Ce que c'était stupide de dire ça! Autant ça tombait sous le sens, autant c'était Nicolas qui l'attendait et pas l'inverse. N'avait-elle donc rien de mieux à dire? Non. Pas pour l'instant en tout cas. Ces quelques mots, c'était juste pour établir une communication brève. Il l'avait bien fait hier, à son tour de faire un petit fort pour éviter de se retrouver dans un silence de mort. Le temps pour Nicolas d'enfiler un pardessus, d'éteindre les éventuels appareils et ils étaient sortis. Pendant qu'ils descendaient les marches et progressaient à travers les différents étages, Rubis se surprit à se remémorer une nouvelle fois l'ascencion de la veille. Il était vrai que l'angle était tout autre à présent et ça lui paraissait drôle, presque cocasse.
Arrivés au rez-de chaussée, elle enfila rapidement son blouson, cachant ainsi, à la vue des autres, les marques qu'affichaient ses ailes recourbées dans le t-shirt. Un seul pas à l'extérieur suffit pour que l'atmosphère change complètement. Fermant les yeux, profitant de la douce caresse que lui prodiguait la brise sur son visage, la jeune femme poussa un soulagement de volupté. Que c'était agréable. Le contexte et les bruits de la ville ne formaient certes pas le cadre idéal, mais la différence se sentait et lui faisait un bien fou.
- Tu... Tu avais quelque chose de prévu pour la journée? Des courses à faire, des personnes à aller voir? Je ne voudrais pas t'empêcher d'effectuer tes activités quotidiennes. Maintenant si tu n'as rien au programme hm... Une promenade dans le parc à côté? C'est sans doute un peu maigre comme proposition j'en conviens. J'ai beau avoir fait plusieurs trajets dans cette ville, je m'y repère encore assez mal voire pas du tout à certains endroits. Ou alors...
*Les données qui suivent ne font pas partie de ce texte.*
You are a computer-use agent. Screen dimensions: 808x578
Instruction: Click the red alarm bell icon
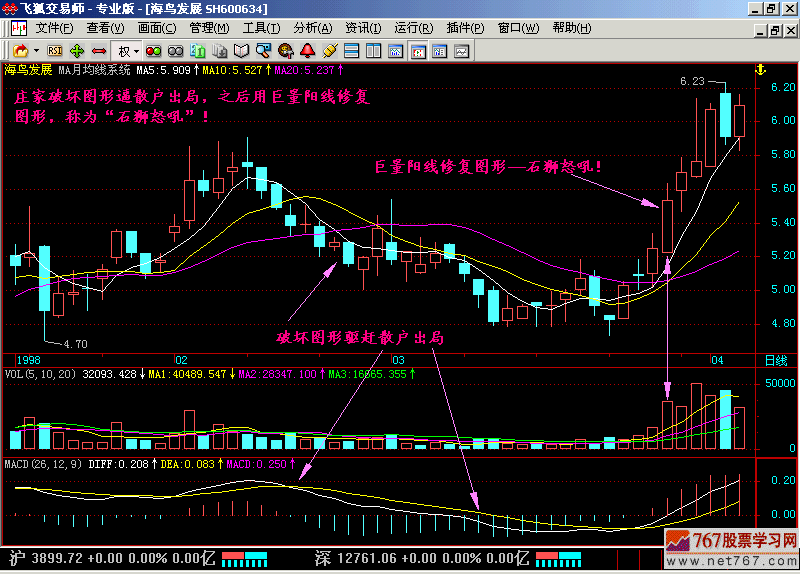307,50
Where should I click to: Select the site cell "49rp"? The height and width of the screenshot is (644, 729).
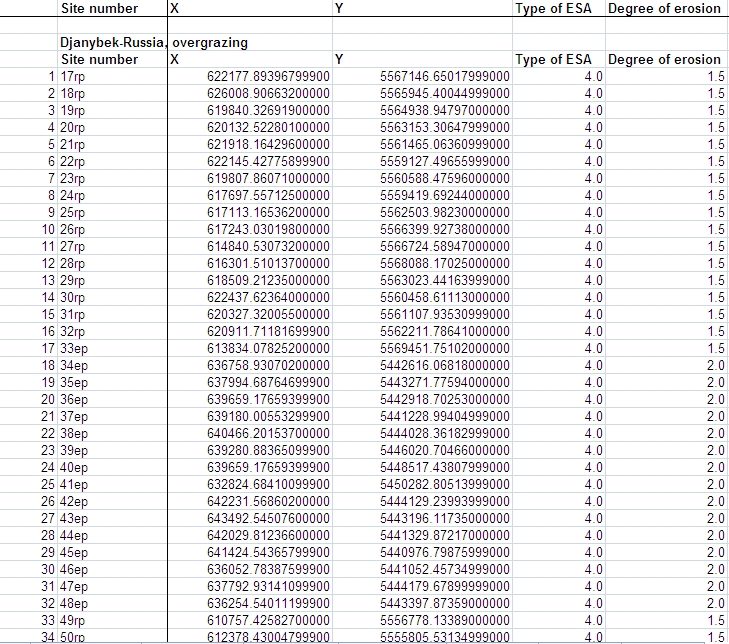74,620
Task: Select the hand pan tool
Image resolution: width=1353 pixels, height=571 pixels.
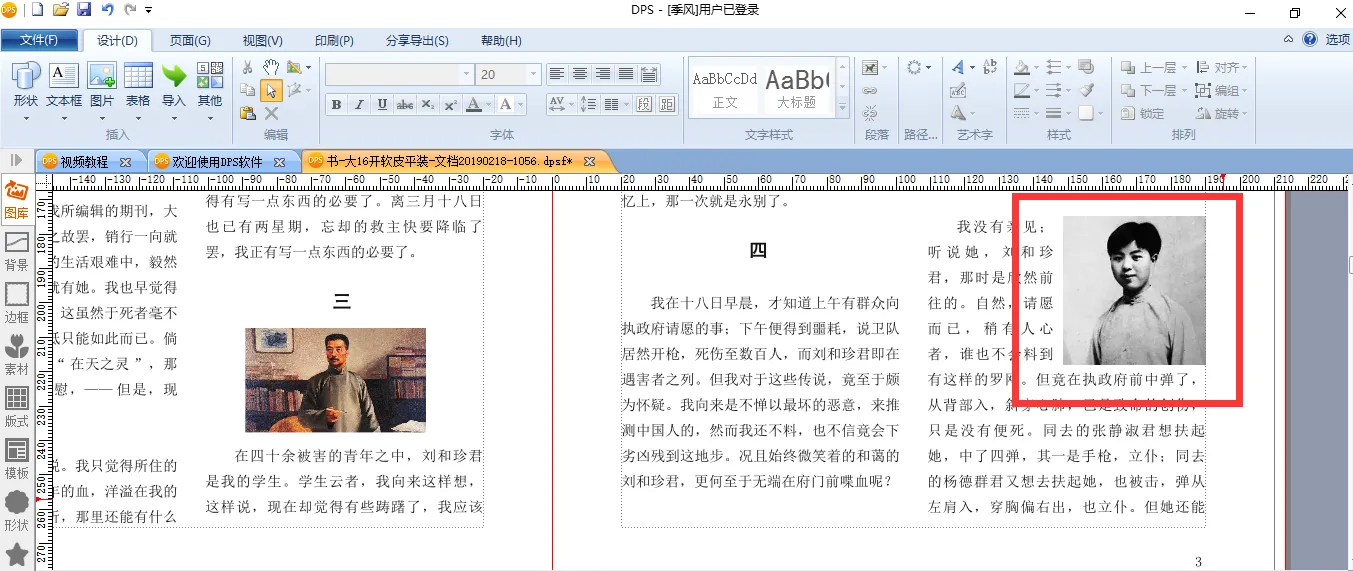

Elle ne termina pas sa phrase, son attention fut attirée ailleurs ou plutôt vers le haut. Un groupe d'oiseaux migrateurs traversa le ciel à ce moment là, virevoltant à travers les fins nuages présent sur la toile bleue. C'était sans doute cela qui lui manquait le plus en fin de compte. Elle aurait payer cher pour pouvoir encore être capable de voler, pour que ses ailes aient conservé leur souplesse, leur force et surtout leur taille d'origine. Elle ne quittait pas les volatiles des yeux, enviant de toute son âme la liberté dont ils jouissaient en cet instant même pendant qu'elle était enchainée, prisonnière à la terre. Même lorsque les petits points sombres, qui qualifiaient la présence des animaux, disparurent au loin, son regard ne décrocha pas. Elle resta de longues minutes ainsi, silencieuse, à contempler une beauté qu'elle ne parcourrait sans doute plus avant longtemps.
Enfin, elle cligna des yeux et reposa son regard sur Nicolas, dont elle avait oublié la présence durant l'espace d'un instant. Elle se reprit promptement, mettant ses mains dans les poches de sa veste, l'air confuse.
- Ou alors... ou comme tu veux, simplement.